The author recalls her life with her mentally ill mother.
By CAROLE GOLDBERG
HARTFORD COURANT
"Rescuing Patty Hearst (Memories from a Decade Gone Mad)" by Virginia Holman (Simon & amp; Schuster, 244 pps., $23)
It's the middle of a moonlit night, and Virginia Holman's mom has just hauled her out of bed and blindfolded her. She drives the 8-year-old deep into the woods and tells her:
"Your job is to get back to the duck blind."
Virginia doesn't want any part of these "night maneuvers," as her mother, Molly Holman, calls them, but she's powerless. Molly hears and believes voices who tell her a "secret war" is coming, and she has been assigned to run a "field hospital" for wounded "war children."
Molly has, in effect, kidnapped Virginia and her baby sister and taken them to her family's ramshackle cabin in the town of Kechotan, with plans to convert the little shack into a kind of MASH unit. She has left her banker husband, Nathan, at their townhouse in Virginia Beach, stockpiled coats and shoes for the war children and painted the cabin's windows black. Molly is on a mission.
Molly is insane.
Living with mental illness
"Rescuing Patty Hearst" is Virginia Holman's chronicle of growing up with a desperately ill mother and a testament to the innate resilience that helps a child survive an appalling situation. Holman identifies herself with Patty Hearst, kidnapped by revolutionaries in 1974, and her mother with Martha Mitchell, "that crazy Southerner." Like Patty, Virginia comes to identify with her captor even while longing to be rescued.

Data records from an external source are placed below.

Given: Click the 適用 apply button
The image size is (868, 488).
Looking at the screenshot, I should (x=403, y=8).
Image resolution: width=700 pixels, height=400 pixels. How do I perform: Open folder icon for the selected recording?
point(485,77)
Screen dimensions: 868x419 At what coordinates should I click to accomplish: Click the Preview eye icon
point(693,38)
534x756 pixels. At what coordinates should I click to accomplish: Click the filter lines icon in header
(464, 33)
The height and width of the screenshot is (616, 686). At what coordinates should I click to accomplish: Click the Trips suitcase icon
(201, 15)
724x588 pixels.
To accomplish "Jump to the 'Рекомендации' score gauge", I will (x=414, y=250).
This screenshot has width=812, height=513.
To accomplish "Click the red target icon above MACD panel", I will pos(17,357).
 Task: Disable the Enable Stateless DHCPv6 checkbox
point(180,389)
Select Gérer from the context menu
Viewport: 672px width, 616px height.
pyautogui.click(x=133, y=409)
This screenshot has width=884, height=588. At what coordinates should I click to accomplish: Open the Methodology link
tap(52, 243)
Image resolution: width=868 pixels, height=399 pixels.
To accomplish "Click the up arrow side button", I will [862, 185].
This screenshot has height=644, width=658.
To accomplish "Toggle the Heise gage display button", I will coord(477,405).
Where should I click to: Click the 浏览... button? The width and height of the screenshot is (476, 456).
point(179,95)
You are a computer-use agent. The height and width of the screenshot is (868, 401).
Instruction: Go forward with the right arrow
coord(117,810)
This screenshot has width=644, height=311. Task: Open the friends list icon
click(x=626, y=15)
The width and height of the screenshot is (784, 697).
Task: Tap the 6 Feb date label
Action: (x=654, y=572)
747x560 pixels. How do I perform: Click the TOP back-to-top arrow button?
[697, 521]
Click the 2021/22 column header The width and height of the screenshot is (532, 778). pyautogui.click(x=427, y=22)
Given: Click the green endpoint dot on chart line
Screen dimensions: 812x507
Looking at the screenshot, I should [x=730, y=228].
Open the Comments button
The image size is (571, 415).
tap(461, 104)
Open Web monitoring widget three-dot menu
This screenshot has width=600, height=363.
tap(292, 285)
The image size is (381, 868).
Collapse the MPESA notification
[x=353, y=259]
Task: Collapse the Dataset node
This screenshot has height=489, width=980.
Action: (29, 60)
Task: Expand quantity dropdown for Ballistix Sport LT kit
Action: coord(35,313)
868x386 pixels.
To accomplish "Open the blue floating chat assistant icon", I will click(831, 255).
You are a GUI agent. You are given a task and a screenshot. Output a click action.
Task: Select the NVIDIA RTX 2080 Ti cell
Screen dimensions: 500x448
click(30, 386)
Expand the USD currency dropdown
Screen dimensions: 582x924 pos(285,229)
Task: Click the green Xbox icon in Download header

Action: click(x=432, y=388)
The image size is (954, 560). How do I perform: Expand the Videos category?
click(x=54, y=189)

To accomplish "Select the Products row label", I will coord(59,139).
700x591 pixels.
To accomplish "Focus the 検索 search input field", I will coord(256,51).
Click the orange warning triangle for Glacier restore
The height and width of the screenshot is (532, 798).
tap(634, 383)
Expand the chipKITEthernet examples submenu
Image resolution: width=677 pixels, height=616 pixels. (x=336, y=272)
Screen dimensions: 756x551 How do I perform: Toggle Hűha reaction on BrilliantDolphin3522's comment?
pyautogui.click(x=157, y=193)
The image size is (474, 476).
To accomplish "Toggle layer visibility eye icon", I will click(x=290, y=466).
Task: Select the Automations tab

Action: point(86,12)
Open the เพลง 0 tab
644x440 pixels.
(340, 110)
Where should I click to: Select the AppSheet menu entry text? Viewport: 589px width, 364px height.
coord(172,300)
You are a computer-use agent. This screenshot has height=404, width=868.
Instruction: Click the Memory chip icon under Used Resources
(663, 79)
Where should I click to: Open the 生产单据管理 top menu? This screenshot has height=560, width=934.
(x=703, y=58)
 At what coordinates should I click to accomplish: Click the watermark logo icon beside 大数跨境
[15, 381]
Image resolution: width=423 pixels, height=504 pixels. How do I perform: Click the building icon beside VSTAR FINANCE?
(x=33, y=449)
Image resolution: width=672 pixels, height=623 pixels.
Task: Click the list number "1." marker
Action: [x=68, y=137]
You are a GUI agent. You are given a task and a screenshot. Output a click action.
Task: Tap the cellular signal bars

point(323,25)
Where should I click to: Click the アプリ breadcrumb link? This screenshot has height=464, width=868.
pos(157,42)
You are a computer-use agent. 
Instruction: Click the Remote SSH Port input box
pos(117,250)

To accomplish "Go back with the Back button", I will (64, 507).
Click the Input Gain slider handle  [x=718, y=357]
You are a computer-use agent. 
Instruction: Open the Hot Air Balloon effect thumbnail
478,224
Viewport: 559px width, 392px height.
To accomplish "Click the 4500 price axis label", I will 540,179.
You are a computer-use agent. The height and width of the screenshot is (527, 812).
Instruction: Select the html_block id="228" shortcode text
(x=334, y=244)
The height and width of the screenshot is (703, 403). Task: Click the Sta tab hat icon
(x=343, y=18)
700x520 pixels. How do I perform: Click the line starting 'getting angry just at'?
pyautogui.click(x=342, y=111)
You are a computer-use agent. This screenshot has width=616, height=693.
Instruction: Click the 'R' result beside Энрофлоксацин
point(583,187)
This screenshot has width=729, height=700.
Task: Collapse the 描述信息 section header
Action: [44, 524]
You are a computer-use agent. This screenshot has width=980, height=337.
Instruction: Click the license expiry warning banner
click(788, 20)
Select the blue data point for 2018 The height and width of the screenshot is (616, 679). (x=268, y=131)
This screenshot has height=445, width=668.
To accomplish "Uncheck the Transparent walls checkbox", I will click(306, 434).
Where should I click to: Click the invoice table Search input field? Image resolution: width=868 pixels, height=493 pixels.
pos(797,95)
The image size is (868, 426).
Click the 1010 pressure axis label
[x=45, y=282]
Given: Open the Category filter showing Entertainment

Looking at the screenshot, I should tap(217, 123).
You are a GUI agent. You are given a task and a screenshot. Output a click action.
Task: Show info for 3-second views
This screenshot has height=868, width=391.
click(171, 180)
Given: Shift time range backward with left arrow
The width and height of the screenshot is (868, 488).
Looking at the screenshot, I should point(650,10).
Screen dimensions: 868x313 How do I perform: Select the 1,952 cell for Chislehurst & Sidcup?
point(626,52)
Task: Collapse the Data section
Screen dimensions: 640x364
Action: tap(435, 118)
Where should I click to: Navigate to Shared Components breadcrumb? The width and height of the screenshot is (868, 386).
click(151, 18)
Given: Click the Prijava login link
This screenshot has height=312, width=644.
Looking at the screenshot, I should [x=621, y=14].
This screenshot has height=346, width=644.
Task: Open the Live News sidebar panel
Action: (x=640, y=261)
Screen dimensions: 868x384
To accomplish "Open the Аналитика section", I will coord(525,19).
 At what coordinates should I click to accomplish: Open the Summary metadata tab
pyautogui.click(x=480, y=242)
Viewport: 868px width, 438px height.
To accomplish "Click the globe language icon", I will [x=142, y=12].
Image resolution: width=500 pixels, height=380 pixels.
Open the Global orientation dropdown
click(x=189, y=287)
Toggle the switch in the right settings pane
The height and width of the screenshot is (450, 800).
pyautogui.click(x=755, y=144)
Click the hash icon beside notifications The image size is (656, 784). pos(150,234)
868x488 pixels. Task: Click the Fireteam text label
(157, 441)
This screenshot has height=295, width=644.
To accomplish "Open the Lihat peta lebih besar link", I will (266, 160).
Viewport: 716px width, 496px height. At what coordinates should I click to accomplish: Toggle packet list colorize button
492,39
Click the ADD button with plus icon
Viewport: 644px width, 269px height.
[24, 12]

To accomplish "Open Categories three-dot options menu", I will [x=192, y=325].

Nathan and Molly's brother's family, who live close by in Kechotan, know something is wrong but at first find it less painful to write it off as just part of Molly's theatrical personality than to face what it really is: schizophrenia growing more florid by the day. So for a time they let the girls live alone with her.
There are bad days and not-so-bad ones. Sometimes Molly gets it together enough so that she and the girls can spend time with their aunt, uncle and cousins. She is coherent enough to fend off inquiries from concerned teachers at the local school. Eventually, Nathan quits his job and moves to Kechotan to be with them, and for a time, there's some stability. But Molly's secret war with mental illness will never end, and her own girls are just as wounded by it as the imaginary war children could ever be.
What sets this book apart from similar chronicles is Virginia's voice, that of a brave, smart, tough little girl. On one level, she knows there's something really wrong with her mother. On another, she's intrigued by the secret and flattered to be the only one her mother trusts enough to talk about it.
Coming to terms
For years, Virginia blames her father for not rescuing her. Eventually, she comes to understand that he sought medical and legal help but was stymied by laws meant to protect the rights of the mentally ill unless the family could prove suicidal or homicidal impulses with physical evidence. It took him five years to persuade Molly, beset by voices and hallucinations, to see a psychiatrist, who hospitalized her. For years she is in and out of treatment, but the unraveling is relentless. Finally, she is institutionalized permanently.
Virginia Holman wrote this book in an effort to come to terms with her mother's illness and her father's helplessness and to answer a question she poses to herself: Can I find a way to forgive my mother for being so sick?
The answer is yes, but at great cost, and her book is an unflinching exploration of the ties, however twisted and tangled, that eternally bind a mother and child.